CON INUSITADO atrevimiento, el cineasta ruso Alexandr Sokurov (Podorvikha, 1951) rodó, en 1997, Madre e hijo, donde se produce una inversión absoluta de todas las convenciones de este revolucionario medio. La primera y principal, la de intentar hacer una película que merezca el calificativo de artística, a pesar de que este director paradójicamente duda de que el cine en sí pueda ser capaz de lograrlo. La segunda, imponer un ritmo narrativo sin sucesos extraordinarios, o, lo que es lo mismo, rodar los tiempos muertos de la vida cotidiana en el marco de la naturaleza, lo que devuelve al relato su tradicional sentido simbólico. La tercera, y más difícil todavía, utilizar la perspectiva invertida, que nos aleja de todo ilusionismo visual. La cuarta y última, inspirarse en la pintura histórica, que, en este caso, supone la utilización de cuadros muy concretos de El Greco, Caspar David Friedrich y Turner.

¿Adónde le pueden llevar todos estos pies, más o menos, forzados, pero, en todo caso, decididamente intempestivos? A juzgar por el resultado de este filme, desde mi punto de vista, por un lado, a plasmar imágenes de una belleza arrebatadora, y, por otro, de un nivel de intensidad emocional y de una profundidad existencial, que, sinceramente, cuesta trabajo encontrarle parangón.

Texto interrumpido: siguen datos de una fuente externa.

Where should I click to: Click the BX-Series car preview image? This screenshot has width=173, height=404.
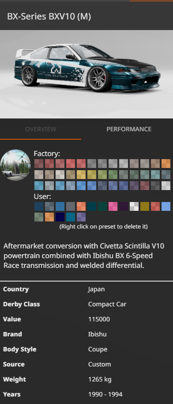pos(87,74)
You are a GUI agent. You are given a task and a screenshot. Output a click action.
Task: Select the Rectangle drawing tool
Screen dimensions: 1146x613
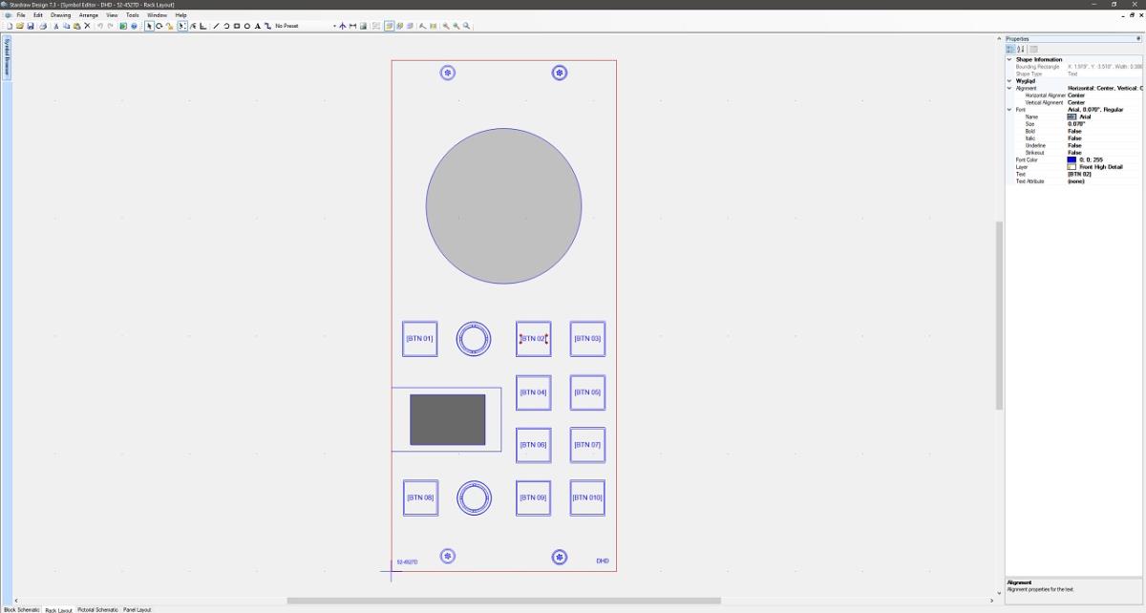pyautogui.click(x=237, y=26)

La historia narrada no puede ser más simple: un hijo acompaña a su amada madre en el trágico trance de su agonía y muerte, mientras están los dos solos en una casa apartada en medio de una agitada naturaleza agreste, que inicia con violencia su renacer primaveral. Cumpliendo el deseo materno, el hijo saca a pasear en brazos a su madre desfalleciente en medio de ese maravilloso paisaje feraz, deteniéndose tantas veces como las catorce estaciones del vía crucis, que conmemora el camino de Jesús hasta el calvario, aunque semejante ruta cristiana esté aquí solapada por la necesidad de parar para descansar y contemplar diversas vistas de estremecedora hermosura. Dentro del dominante afán de Sokurov por invertir las situaciones, no es insignificante que, en este paseo por el amor y la muerte, la pietà sea una madre portada en brazos por el hijo. Como también lo es que, en este pasaje sacrificial, la vida y la muerte conjugadas por el mutuo amor entonen su himno de despedida frente a la naturaleza crepitante, subrayándose de esta manera que, como diría Sokurov, el hombre es, sin duda, el ser más inteligente de nuestro planeta, pero no por ello, ni mucho menos, el más importante.

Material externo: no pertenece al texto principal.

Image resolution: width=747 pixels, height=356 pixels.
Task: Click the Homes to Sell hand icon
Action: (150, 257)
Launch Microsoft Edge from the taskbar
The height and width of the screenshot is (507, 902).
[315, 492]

¿Qué está pasando para que el mejor cine que se está realizando durante los últimos 25 años esté firmado por autores rusos, como el ya fallecido Tarkovski, Sokurov o Andrey Zvyanintsev, los cuales han tenido que trabajar en las peores condiciones imaginables? En la película Madre e hijo, de Sokurov, aletea, dentro de su voluntad de inversión, lo escrito por Pável Florenski (1882-1937), autor del iluminador ensayo La perspectiva invertida (Siruela), publicado originalmente en 1920. Florenski fue asesinado de un tiro en la nunca por los sicarios estalinistas, pero su obra sigue floreciendo, una muestra de que el arte sobrevive al crimen y a la banalidad.